Big data and analytics: an unstoppable combination
It is no longer a matter of finding answers in the data, but rather of asking the right questions
In recent years, a term that has generated a great deal of interest and confusion, in equal parts, has made a strong entrance. We are talking about big data. Although there are many ways of interpreting and understanding this concept, we define big data as a set of data with special characteristics in terms of volume (a large amount), speed (generated at high speed), or variety (different types, structured or not, from different sources) that requires the use of new processing techniques that allow us to gain new knowledge, improve decision making in our business, and optimize processes.
A related concept that should also be discussed is analytics, which refers to the mathematical algorithms and statistical models we will use to process our data for descriptive purposes (identifying patterns) or predictive purposes (estimating future values).
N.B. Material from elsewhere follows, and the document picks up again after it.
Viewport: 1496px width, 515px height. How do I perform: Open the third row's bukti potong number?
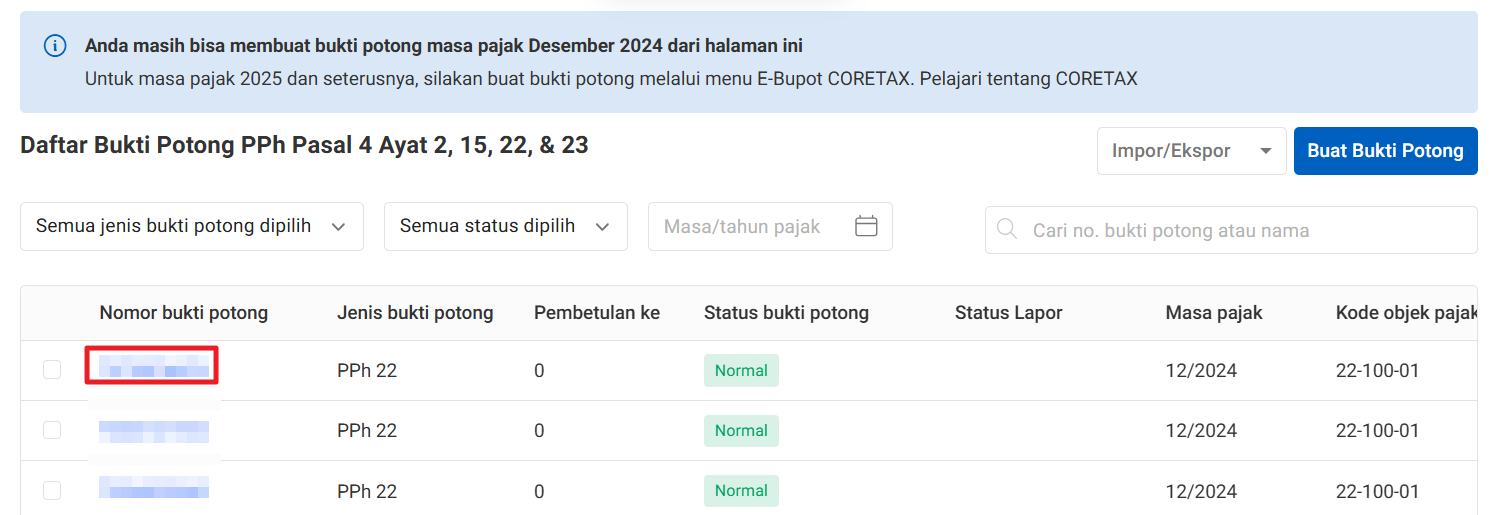point(153,490)
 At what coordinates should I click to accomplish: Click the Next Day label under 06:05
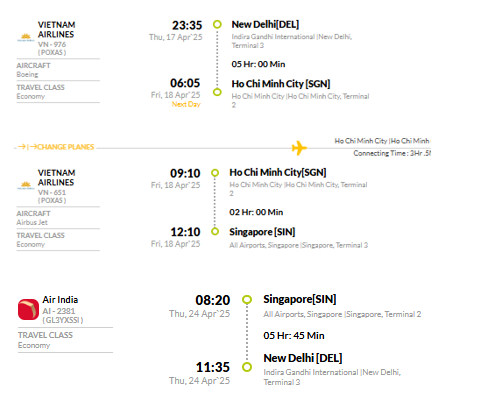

All of this strongly reminds us of what has traditionally been known as business intelligence. However, two differentiating factors have led to changing the name. The first is the exponential growth of the amount of data we generate and store. Without going into specific figures, in 2013 it was estimated that in the two previous years, more data had been generated and stored than in the entire history of humanity. Traditional tools are unable to handle this new reality. The second differentiating factor is the drastic reductions that are taking place in storage and processing costs. This makes it technically and economically viable for an entity to attempt to make a profit from all the data available.
This leads us to a new paradigm in which we must change the way we handle information. It is no longer a matter of finding answers in the data, but rather of being able to take advantage of all the information sources within our reach and ask the right questions.
A number of use cases that are starting to appear show that big data is extremely useful for business. This is the case of industries such as banking, retail, utilities, and telecommunications, which happen to be leading the adoption of solutions based on these technologies in order to create new business models. If we focus on the telecommunications industry, some of the use cases that have been implemented are:
Preventive infrastructure maintenance: By analyzing the data collected by sensors located throughout the network, it is possible to detect equipment failures before they occur, thereby avoiding network interruptions thanks to preventive actions.
Analyzing call data records (CDR): It is possible to analyze millions of calls per second in order to discover failure patterns and their causes.
Optimizing infrastructure investments: The analysis of massive data on the performance and use of networks makes it possible to plan growth more efficiently.
Redistributing bandwidth in real time: By analyzing network activity and external sources such as social networks, it is possible to predict behavior patterns that can cause network saturations, thereby allowing the implementation of preventive actions that maintain SLAs.
New product recommendations: Through the use of exhaustive knowledge on customer behavior patterns, NBA (next best activity) systems make the best selection of new products to offer them.
Big data is not a trend. We are convinced that it can provide significant benefits for nearly any industry or sector, even in the case of public entities, where big data is playing a key role in the development of smart cities.
Implementing a big data solution in a company
There is a wide array of technological solutions from which to choose, and the number of options continues to grow. This can become a barrier to entry for many businesses and public entities that lack professionals specialized in these new technologies. In light of this situation, good advice is essential in order to define a pilot project that allows assessing the potential benefits that can be obtained from using big data and analytics. Research must be done in order to identify the most valuable data sources (internal and external) and to select the best technologies, with a special focus on visualization tools, which will play a fundamental role in decision making.
The nature of data is changing, and we are facing the challenge of being able to take advantage of all the new information sources available in order to generate new knowledge that will help us make business decisions.